The Real Reason Food Vendors Are Still Missing From Sports Stadiums

Spring is here, and baseball is back! Crowds are (sort of) filling the stadiums, at least as far as COVID protocols will allow, and the air is filled with the sweet crack of bats and cheers of the crown. The one sound you won't hear in the stands, however, are cries of "Popcorn! Peanuts!" "Lee-mo-nade, lee-mo-nade!" or "Get your cold beer here!"

It's not that the parks themselves are devoid of food without hot dogs is unthinkable, and baseball without beer is unprofitable (well, a lot less profitable). According to a 2004 report by Athletic Business, MLB execs found that alcohol sales might account for up to 75 percent of a stadium's revenue. So yes, they're still selling concessions...well, most of them are, at least. 

Food and Wine reports that as of mid-March, four of California's MLB teams – the Los Angeles Angels, Los Angeles Dodgers, Oakland Athletics, and San Diego Padres – are located in the state's "purple tier" where COVID protocols won't allow for any food sales at all. In many other ballparks, however, food and drink will still be available, although you'll either need to pick it up yourself or order it for in-seat delivery which is not at all the same thing as waving down the beer manor catching a bag of peanuts on the fly. So what happened to all those vanished vendors? Many of the vendors themselves are wondering that exact same thing.

Food vendors still pose too much of a COVID risk

According to Chicago-area beer vendor Lloyd Rutzky, who's been selling to both Cubs and White Sox fans for over 50 years, every year the teams get in touch with the vendors to see who's available to work the upcoming season. This year, not a peep. Rutzky told Eater "I'm sure by the next time there are vendors, there will be a whole lot of different rules," but he's unsure whether that will happen at all this year.

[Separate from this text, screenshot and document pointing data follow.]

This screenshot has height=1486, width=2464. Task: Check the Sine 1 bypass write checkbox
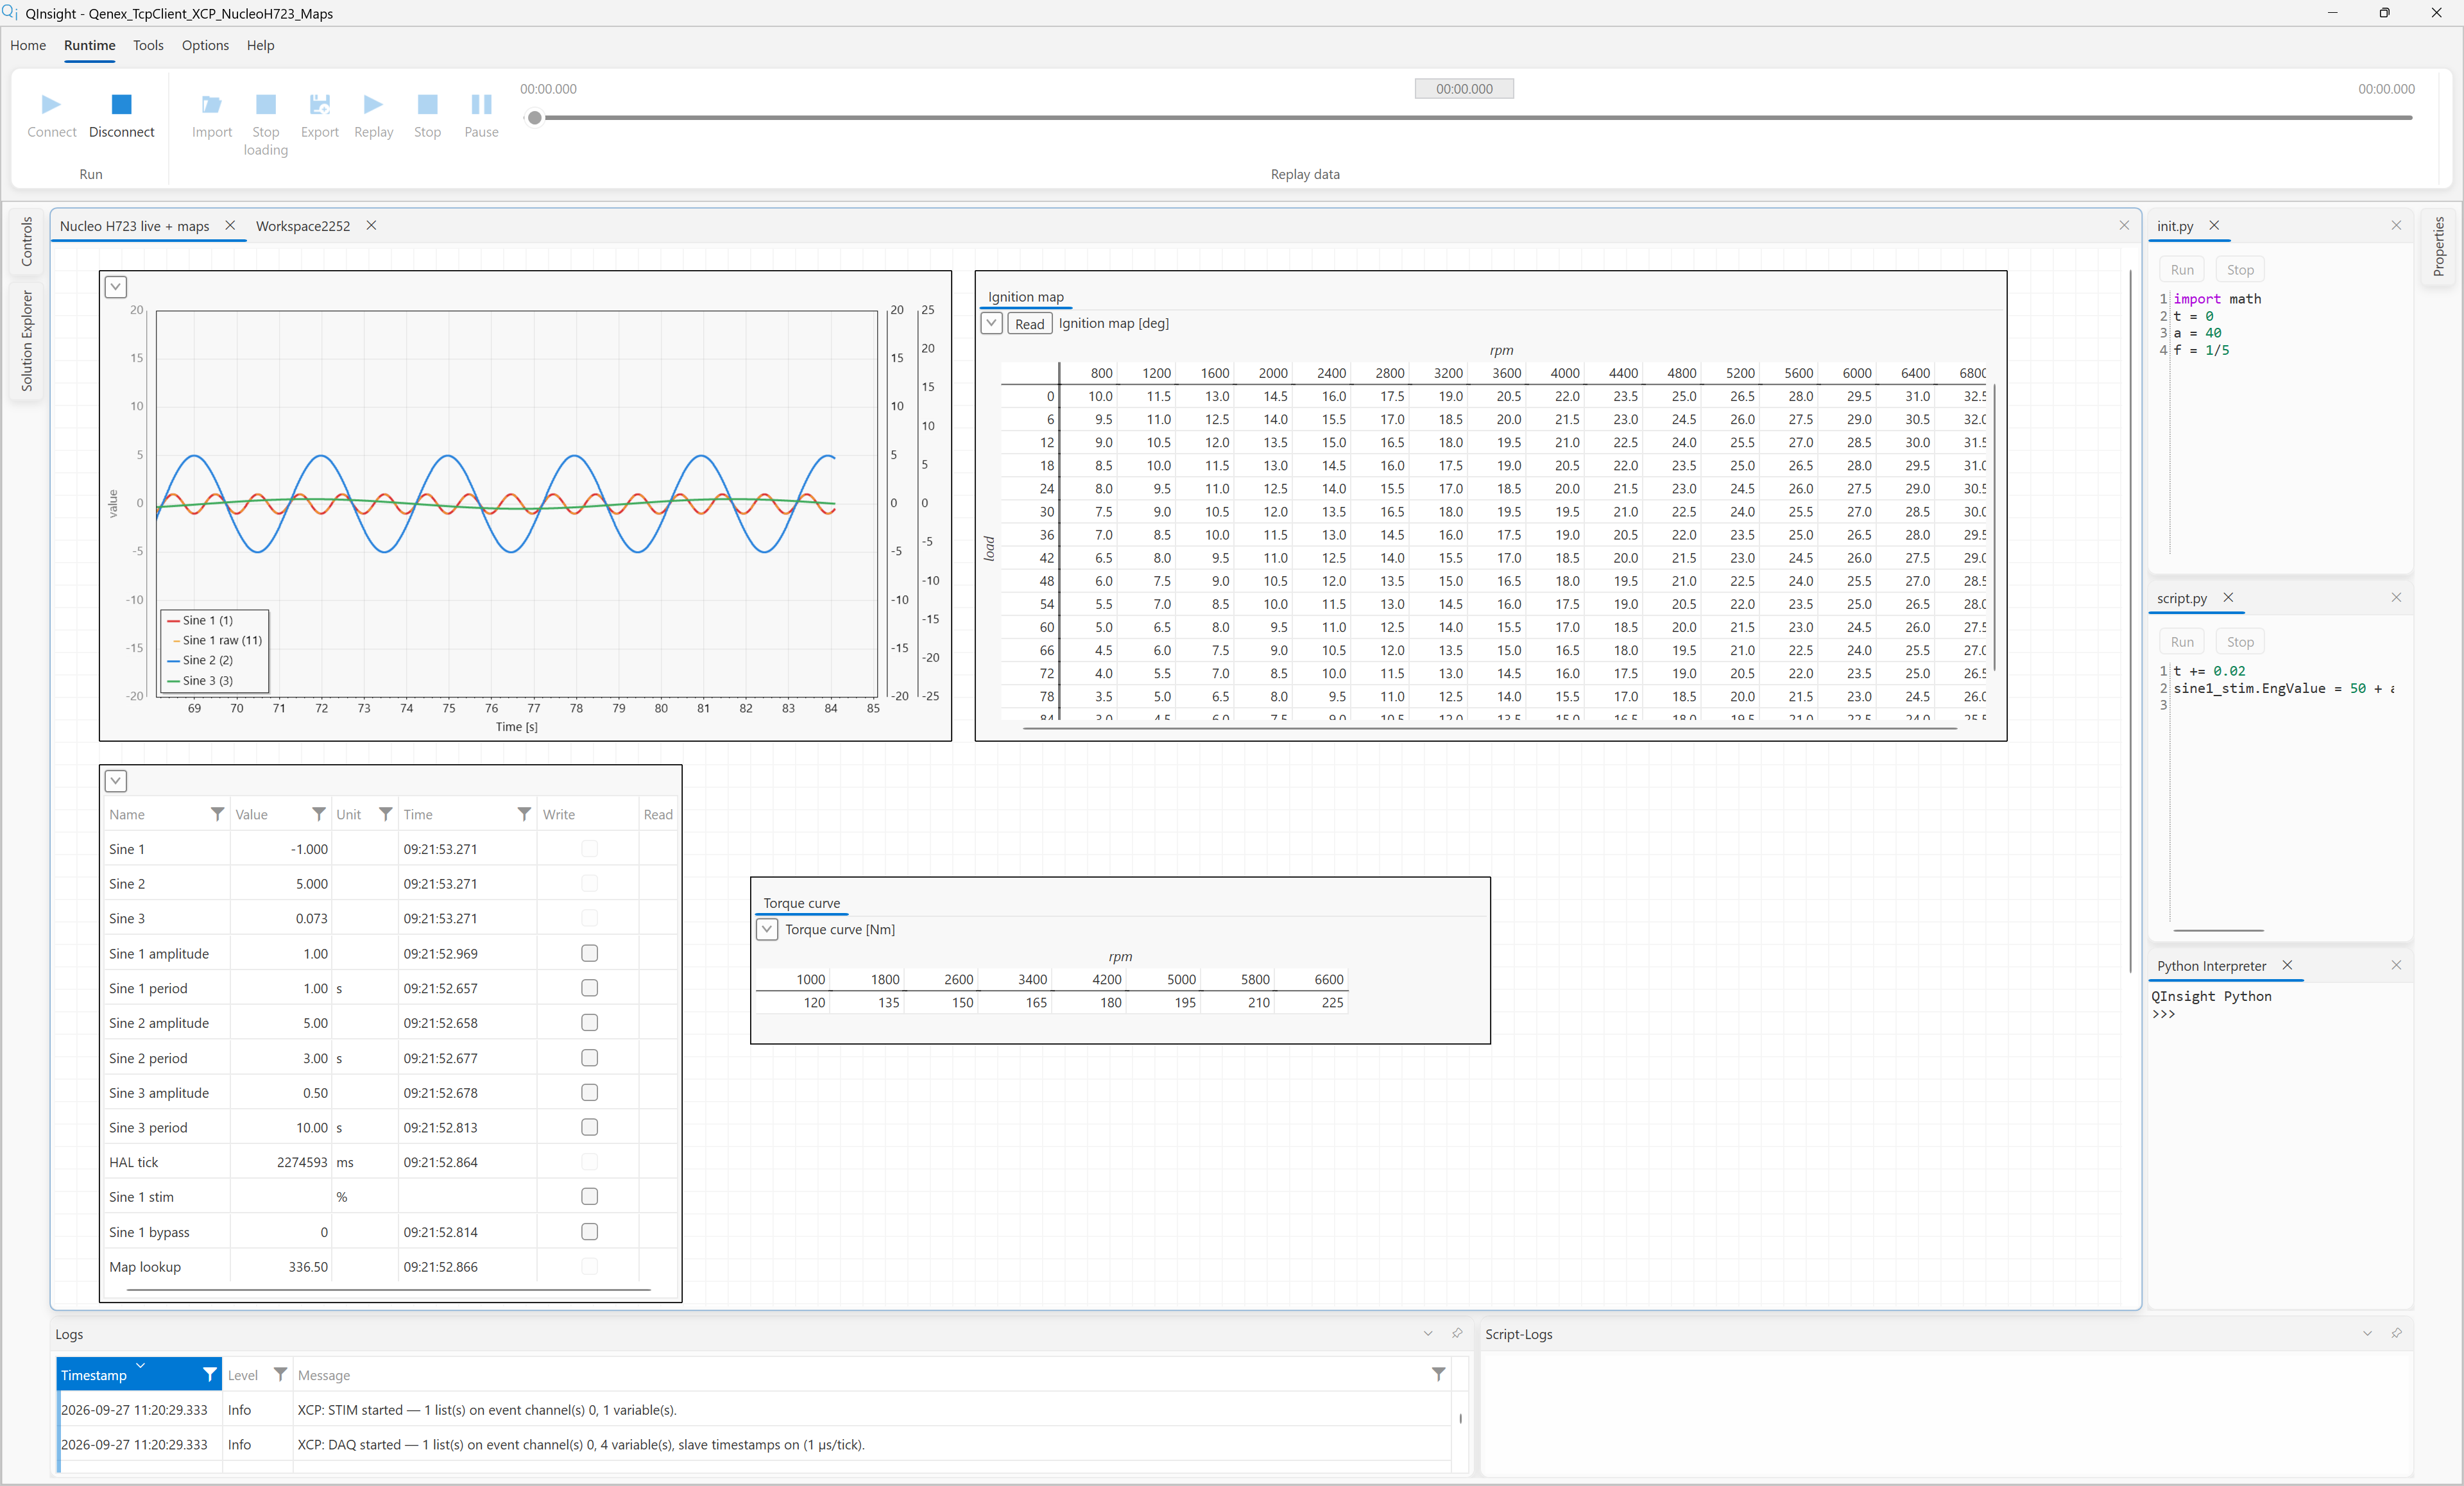[x=589, y=1232]
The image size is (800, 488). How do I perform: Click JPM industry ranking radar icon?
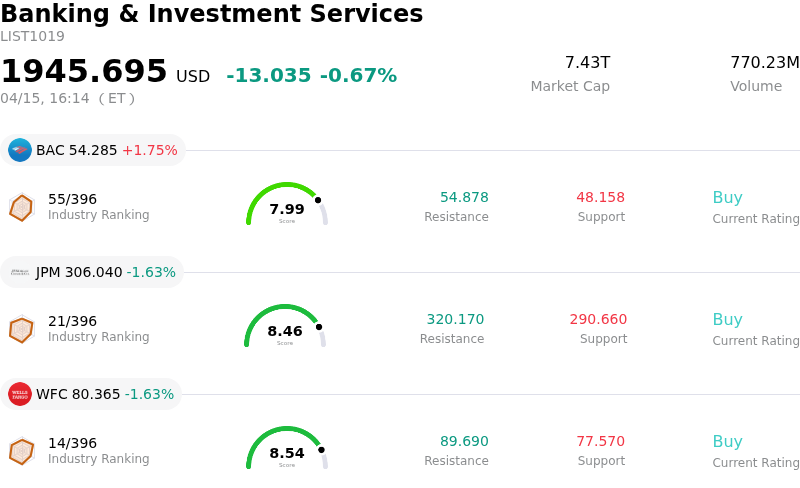(21, 329)
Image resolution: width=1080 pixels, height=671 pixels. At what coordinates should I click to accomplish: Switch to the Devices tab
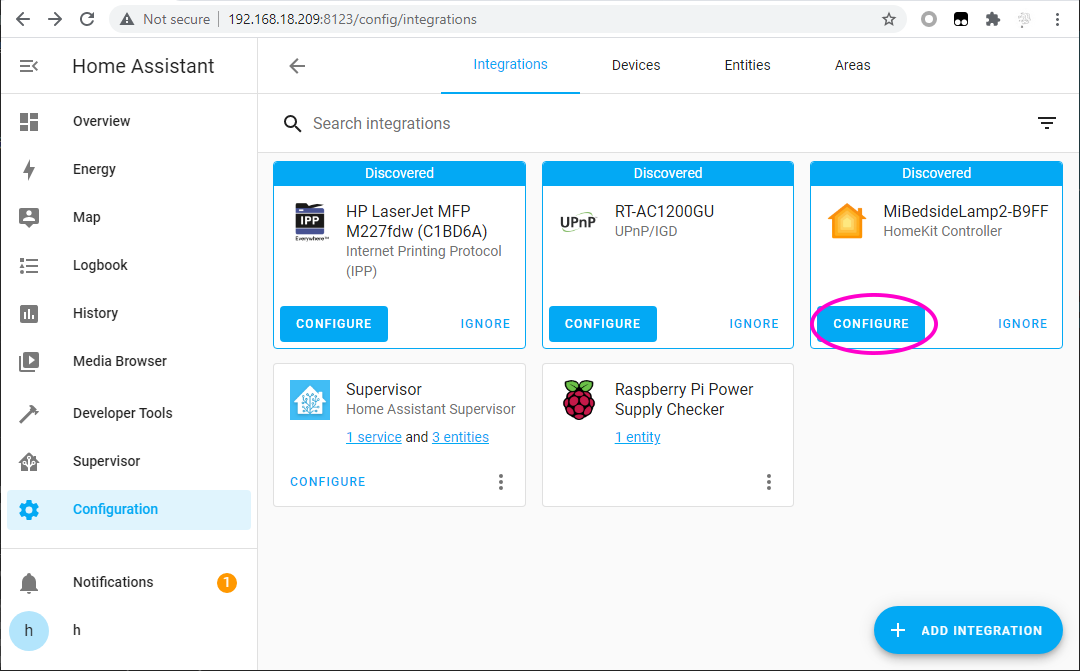(636, 65)
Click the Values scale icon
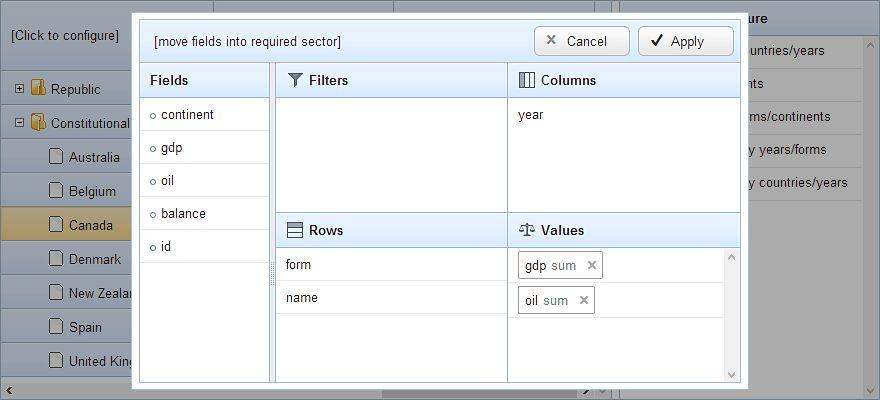880x400 pixels. 527,230
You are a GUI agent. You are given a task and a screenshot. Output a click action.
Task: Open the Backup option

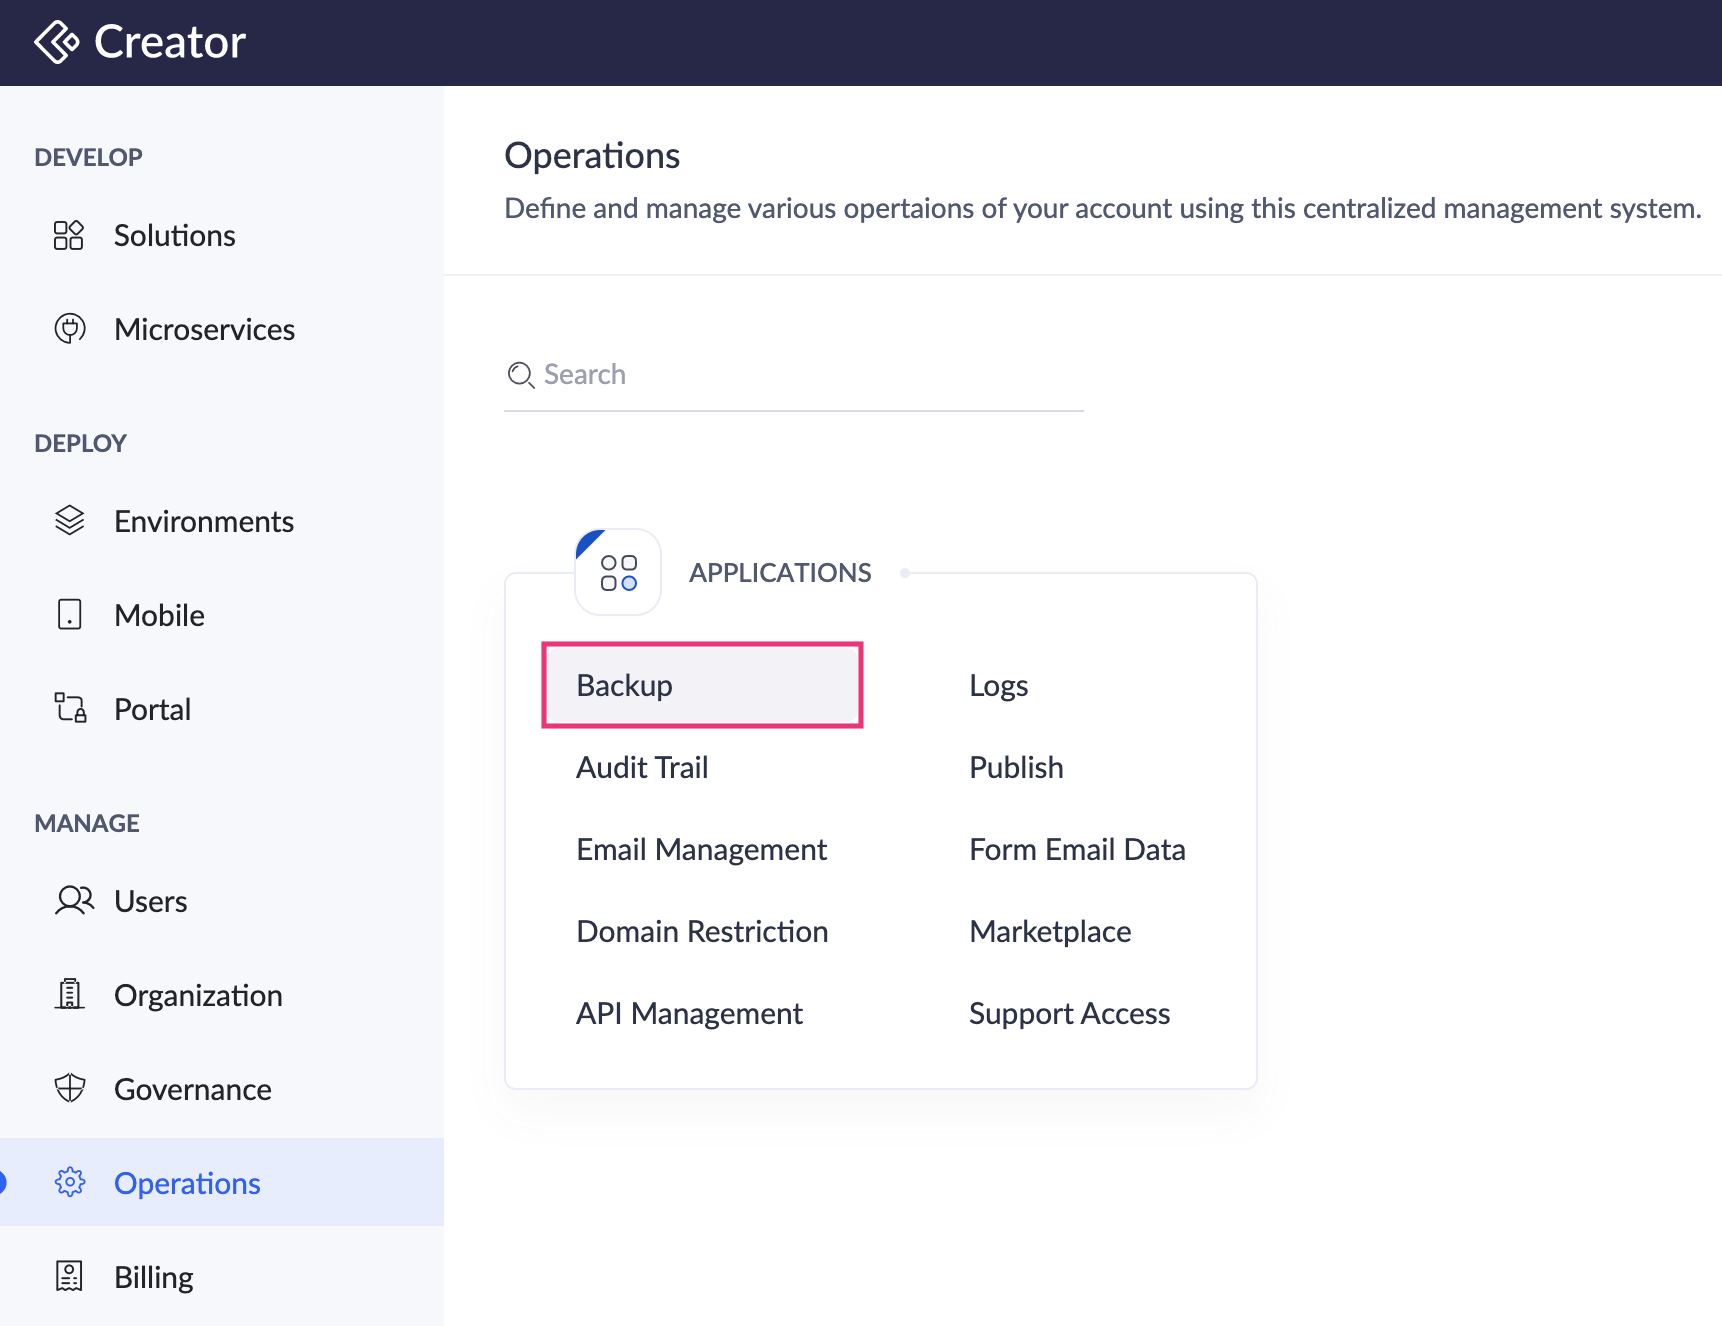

His cross-country counterpart, Oakland Coliseum's Hal the Hot Dog Guy (Hal Gordon), shared similar sentiments with Men's Health last fall. While the A's added a cardboard cut-out of the beloved hot dog salesman to the stands, it didn't make up for his lost revenue, or that of his coworkers. Gordon started a GoFundMe raising over $9000 and allowing him to send $285 to each Bay Area vendor, but this one-time payment amounted to only about 25 percent of what they used to earn per week during baseball season. Gordon fears vendors may be the last ones returning to stadiums, admitting that "People walking in between fans who are trying to socially distance, serving them food without being able to wash hands between each transaction, and maybe most importantly, yelling and projecting our voices all seems like some of the riskiest post-COVID activities." Sad but true...but those hot dogs just don't taste the same when you have to buy them from a stand.